Be exact. Print each record as it stands.

:: Items listed in a dataset ::
######
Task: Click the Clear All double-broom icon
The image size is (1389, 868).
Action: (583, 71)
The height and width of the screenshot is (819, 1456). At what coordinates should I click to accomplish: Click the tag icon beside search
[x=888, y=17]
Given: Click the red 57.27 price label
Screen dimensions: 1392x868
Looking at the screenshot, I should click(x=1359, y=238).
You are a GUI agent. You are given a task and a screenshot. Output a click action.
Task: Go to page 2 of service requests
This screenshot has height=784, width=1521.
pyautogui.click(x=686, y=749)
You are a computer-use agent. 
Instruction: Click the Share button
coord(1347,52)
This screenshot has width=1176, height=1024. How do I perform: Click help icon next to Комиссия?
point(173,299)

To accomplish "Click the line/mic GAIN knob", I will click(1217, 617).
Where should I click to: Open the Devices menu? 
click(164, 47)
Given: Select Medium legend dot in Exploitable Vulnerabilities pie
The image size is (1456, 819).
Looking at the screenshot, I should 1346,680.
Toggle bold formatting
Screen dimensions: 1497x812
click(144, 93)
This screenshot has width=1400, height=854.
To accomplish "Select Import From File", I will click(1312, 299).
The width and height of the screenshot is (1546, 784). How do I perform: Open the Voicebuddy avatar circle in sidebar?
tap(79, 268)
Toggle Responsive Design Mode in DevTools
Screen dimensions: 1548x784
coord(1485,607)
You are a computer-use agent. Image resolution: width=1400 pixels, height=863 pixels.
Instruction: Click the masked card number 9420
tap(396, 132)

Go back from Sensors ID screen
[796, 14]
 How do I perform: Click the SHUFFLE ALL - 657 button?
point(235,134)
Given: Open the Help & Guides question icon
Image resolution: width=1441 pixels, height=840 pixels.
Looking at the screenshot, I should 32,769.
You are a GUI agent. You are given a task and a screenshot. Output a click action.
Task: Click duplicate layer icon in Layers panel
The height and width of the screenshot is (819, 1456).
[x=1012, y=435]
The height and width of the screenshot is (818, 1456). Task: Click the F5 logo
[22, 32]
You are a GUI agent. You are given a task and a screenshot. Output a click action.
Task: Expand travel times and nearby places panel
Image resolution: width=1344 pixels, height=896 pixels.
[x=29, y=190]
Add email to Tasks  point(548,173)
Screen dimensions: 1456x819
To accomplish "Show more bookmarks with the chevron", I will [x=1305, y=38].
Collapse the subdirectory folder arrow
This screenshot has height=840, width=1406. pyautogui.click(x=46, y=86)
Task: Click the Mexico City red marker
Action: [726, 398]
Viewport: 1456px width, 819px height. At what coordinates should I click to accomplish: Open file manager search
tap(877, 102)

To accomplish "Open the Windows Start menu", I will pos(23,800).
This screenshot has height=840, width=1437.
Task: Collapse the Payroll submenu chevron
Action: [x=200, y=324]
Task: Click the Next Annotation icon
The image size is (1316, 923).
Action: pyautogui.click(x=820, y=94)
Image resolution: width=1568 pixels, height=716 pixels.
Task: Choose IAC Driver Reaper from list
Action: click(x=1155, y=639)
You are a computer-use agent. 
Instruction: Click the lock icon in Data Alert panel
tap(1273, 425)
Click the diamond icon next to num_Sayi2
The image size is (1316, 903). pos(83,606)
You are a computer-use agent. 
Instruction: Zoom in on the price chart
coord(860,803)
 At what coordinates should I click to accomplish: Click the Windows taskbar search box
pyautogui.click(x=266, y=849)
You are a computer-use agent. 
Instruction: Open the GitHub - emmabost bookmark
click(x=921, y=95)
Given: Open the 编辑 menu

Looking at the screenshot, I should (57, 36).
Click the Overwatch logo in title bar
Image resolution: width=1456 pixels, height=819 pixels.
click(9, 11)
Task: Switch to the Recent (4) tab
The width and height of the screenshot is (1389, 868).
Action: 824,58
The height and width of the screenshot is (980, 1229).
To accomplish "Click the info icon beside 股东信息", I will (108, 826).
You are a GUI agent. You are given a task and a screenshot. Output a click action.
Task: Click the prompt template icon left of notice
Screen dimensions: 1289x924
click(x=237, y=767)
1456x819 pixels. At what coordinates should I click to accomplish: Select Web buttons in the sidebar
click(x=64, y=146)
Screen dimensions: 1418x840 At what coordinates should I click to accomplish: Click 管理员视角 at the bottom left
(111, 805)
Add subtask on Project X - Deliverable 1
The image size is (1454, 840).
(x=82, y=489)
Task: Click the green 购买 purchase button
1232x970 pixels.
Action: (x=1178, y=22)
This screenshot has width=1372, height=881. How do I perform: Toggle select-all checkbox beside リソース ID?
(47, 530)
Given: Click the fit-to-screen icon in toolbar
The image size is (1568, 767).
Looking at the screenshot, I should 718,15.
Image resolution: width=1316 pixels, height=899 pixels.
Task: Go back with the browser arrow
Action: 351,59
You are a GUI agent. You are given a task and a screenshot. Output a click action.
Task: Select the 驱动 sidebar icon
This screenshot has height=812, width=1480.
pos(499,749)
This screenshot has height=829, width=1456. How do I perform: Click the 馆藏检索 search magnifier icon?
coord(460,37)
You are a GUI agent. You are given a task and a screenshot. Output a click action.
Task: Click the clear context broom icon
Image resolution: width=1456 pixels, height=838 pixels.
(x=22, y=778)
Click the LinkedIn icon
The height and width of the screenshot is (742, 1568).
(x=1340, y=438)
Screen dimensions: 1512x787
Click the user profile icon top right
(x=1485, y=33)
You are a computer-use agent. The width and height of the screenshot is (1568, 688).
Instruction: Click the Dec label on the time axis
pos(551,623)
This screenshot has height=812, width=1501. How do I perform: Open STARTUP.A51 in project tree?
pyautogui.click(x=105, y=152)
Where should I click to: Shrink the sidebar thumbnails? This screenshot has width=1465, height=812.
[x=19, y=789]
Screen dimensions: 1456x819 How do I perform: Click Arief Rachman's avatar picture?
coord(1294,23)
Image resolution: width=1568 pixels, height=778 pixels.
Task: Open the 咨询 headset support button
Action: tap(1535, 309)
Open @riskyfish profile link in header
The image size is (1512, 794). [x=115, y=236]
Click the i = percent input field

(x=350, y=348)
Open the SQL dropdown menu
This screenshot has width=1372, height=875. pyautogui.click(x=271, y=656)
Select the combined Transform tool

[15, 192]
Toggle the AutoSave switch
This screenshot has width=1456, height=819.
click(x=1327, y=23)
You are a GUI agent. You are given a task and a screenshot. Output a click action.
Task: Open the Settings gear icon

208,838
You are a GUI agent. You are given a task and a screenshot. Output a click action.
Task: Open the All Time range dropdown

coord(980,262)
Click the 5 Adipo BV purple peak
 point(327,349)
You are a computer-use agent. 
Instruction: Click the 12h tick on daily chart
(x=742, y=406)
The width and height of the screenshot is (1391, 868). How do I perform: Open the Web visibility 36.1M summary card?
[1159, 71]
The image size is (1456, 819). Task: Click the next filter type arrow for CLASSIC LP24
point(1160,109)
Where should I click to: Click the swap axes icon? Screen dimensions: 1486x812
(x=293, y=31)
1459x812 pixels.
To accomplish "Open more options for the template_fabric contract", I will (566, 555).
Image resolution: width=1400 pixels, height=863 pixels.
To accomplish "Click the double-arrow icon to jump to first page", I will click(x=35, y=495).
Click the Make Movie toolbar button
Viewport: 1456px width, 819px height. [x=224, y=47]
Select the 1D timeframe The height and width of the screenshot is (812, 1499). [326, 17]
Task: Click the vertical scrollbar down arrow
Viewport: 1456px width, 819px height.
######
:: FINISHED EXERCISE ::
Task: Click the Clear All double-broom icon
The image size is (1389, 868).
Action: (583, 71)
The height and width of the screenshot is (819, 1456). At what coordinates should I click to accomplish: Click the tag icon beside search
[x=888, y=17]
Given: Click the red 57.27 price label
Screen dimensions: 1392x868
Looking at the screenshot, I should click(x=1359, y=238).
You are a GUI agent. You are given a task and a screenshot. Output a click action.
Task: Go to page 2 of service requests
This screenshot has height=784, width=1521.
pyautogui.click(x=686, y=749)
You are a computer-use agent. 
Instruction: Click the Share button
coord(1347,52)
This screenshot has width=1176, height=1024. How do I perform: Click help icon next to Комиссия?
point(173,299)

To accomplish "Click the line/mic GAIN knob", I will click(1217, 617).
Where should I click to: Open the Devices menu? 
click(164, 47)
Given: Select Medium legend dot in Exploitable Vulnerabilities pie
The image size is (1456, 819).
Looking at the screenshot, I should 1346,680.
Toggle bold formatting
Screen dimensions: 1497x812
click(144, 93)
This screenshot has width=1400, height=854.
To accomplish "Select Import From File", I will click(1312, 299).
The width and height of the screenshot is (1546, 784). How do I perform: Open the Voicebuddy avatar circle in sidebar?
tap(79, 268)
Toggle Responsive Design Mode in DevTools
Screen dimensions: 1548x784
coord(1485,607)
You are a computer-use agent. Image resolution: width=1400 pixels, height=863 pixels.
Instruction: Click the masked card number 9420
tap(396, 132)

Go back from Sensors ID screen
[796, 14]
 How do I perform: Click the SHUFFLE ALL - 657 button?
point(235,134)
Given: Open the Help & Guides question icon
Image resolution: width=1441 pixels, height=840 pixels.
Looking at the screenshot, I should 32,769.
You are a GUI agent. You are given a task and a screenshot. Output a click action.
Task: Click duplicate layer icon in Layers panel
The height and width of the screenshot is (819, 1456).
[x=1012, y=435]
The height and width of the screenshot is (818, 1456). Task: Click the F5 logo
[22, 32]
You are a GUI agent. You are given a task and a screenshot. Output a click action.
Task: Expand travel times and nearby places panel
Image resolution: width=1344 pixels, height=896 pixels.
[x=29, y=190]
Add email to Tasks  point(548,173)
Screen dimensions: 1456x819
To accomplish "Show more bookmarks with the chevron", I will [x=1305, y=38].
Collapse the subdirectory folder arrow
This screenshot has height=840, width=1406. pyautogui.click(x=46, y=86)
Task: Click the Mexico City red marker
Action: [726, 398]
Viewport: 1456px width, 819px height. At what coordinates should I click to accomplish: Open file manager search
tap(877, 102)

To accomplish "Open the Windows Start menu", I will pos(23,800).
This screenshot has height=840, width=1437.
Task: Collapse the Payroll submenu chevron
Action: [x=200, y=324]
Task: Click the Next Annotation icon
The image size is (1316, 923).
Action: pyautogui.click(x=820, y=94)
Image resolution: width=1568 pixels, height=716 pixels.
Task: Choose IAC Driver Reaper from list
Action: click(x=1155, y=639)
You are a computer-use agent. 
Instruction: Click the lock icon in Data Alert panel
tap(1273, 425)
Click the diamond icon next to num_Sayi2
The image size is (1316, 903). pos(83,606)
You are a computer-use agent. 
Instruction: Zoom in on the price chart
coord(860,803)
 At what coordinates should I click to accomplish: Click the Windows taskbar search box
pyautogui.click(x=266, y=849)
You are a computer-use agent. 
Instruction: Open the GitHub - emmabost bookmark
click(x=921, y=95)
Given: Open the 编辑 menu

Looking at the screenshot, I should (57, 36).
Click the Overwatch logo in title bar
Image resolution: width=1456 pixels, height=819 pixels.
click(9, 11)
Task: Switch to the Recent (4) tab
The width and height of the screenshot is (1389, 868).
Action: 824,58
The height and width of the screenshot is (980, 1229).
To accomplish "Click the info icon beside 股东信息", I will (108, 826).
You are a GUI agent. You are given a task and a screenshot. Output a click action.
Task: Click the prompt template icon left of notice
Screen dimensions: 1289x924
click(x=237, y=767)
1456x819 pixels. At what coordinates should I click to accomplish: Select Web buttons in the sidebar
click(x=64, y=146)
Screen dimensions: 1418x840 At what coordinates should I click to accomplish: Click 管理员视角 at the bottom left
(111, 805)
Add subtask on Project X - Deliverable 1
The image size is (1454, 840).
(x=82, y=489)
Task: Click the green 购买 purchase button
1232x970 pixels.
Action: (x=1178, y=22)
This screenshot has width=1372, height=881. How do I perform: Toggle select-all checkbox beside リソース ID?
(47, 530)
Given: Click the fit-to-screen icon in toolbar
The image size is (1568, 767).
Looking at the screenshot, I should 718,15.
Image resolution: width=1316 pixels, height=899 pixels.
Task: Go back with the browser arrow
Action: 351,59
You are a GUI agent. You are given a task and a screenshot. Output a click action.
Task: Select the 驱动 sidebar icon
This screenshot has height=812, width=1480.
pos(499,749)
This screenshot has height=829, width=1456. How do I perform: Click the 馆藏检索 search magnifier icon?
coord(460,37)
You are a GUI agent. You are given a task and a screenshot. Output a click action.
Task: Click the clear context broom icon
Image resolution: width=1456 pixels, height=838 pixels.
(x=22, y=778)
Click the LinkedIn icon
The height and width of the screenshot is (742, 1568).
(x=1340, y=438)
Screen dimensions: 1512x787
Click the user profile icon top right
(x=1485, y=33)
You are a computer-use agent. The width and height of the screenshot is (1568, 688).
Instruction: Click the Dec label on the time axis
pos(551,623)
This screenshot has height=812, width=1501. How do I perform: Open STARTUP.A51 in project tree?
pyautogui.click(x=105, y=152)
Where should I click to: Shrink the sidebar thumbnails? This screenshot has width=1465, height=812.
[x=19, y=789]
Screen dimensions: 1456x819 How do I perform: Click Arief Rachman's avatar picture?
coord(1294,23)
Image resolution: width=1568 pixels, height=778 pixels.
Task: Open the 咨询 headset support button
Action: tap(1535, 309)
Open @riskyfish profile link in header
The image size is (1512, 794). [x=115, y=236]
Click the i = percent input field

(x=350, y=348)
Open the SQL dropdown menu
This screenshot has width=1372, height=875. pyautogui.click(x=271, y=656)
Select the combined Transform tool

[15, 192]
Toggle the AutoSave switch
This screenshot has width=1456, height=819.
click(x=1327, y=23)
You are a GUI agent. You are given a task and a screenshot. Output a click action.
Task: Open the Settings gear icon

208,838
You are a GUI agent. You are given a task and a screenshot. Output a click action.
Task: Open the All Time range dropdown

coord(980,262)
Click the 5 Adipo BV purple peak
 point(327,349)
You are a computer-use agent. 
Instruction: Click the 12h tick on daily chart
(x=742, y=406)
The width and height of the screenshot is (1391, 868). How do I perform: Open the Web visibility 36.1M summary card?
[1159, 71]
The image size is (1456, 819). Task: Click the next filter type arrow for CLASSIC LP24
point(1160,109)
Where should I click to: Click the swap axes icon? Screen dimensions: 1486x812
(x=293, y=31)
1459x812 pixels.
To accomplish "Open more options for the template_fabric contract", I will (566, 555).
Image resolution: width=1400 pixels, height=863 pixels.
To accomplish "Click the double-arrow icon to jump to first page", I will click(x=35, y=495).
Click the Make Movie toolbar button
Viewport: 1456px width, 819px height. [x=224, y=47]
Select the 1D timeframe The height and width of the screenshot is (812, 1499). [326, 17]
Task: Click the vertical scrollbar down arrow
Viewport: 1456px width, 819px height.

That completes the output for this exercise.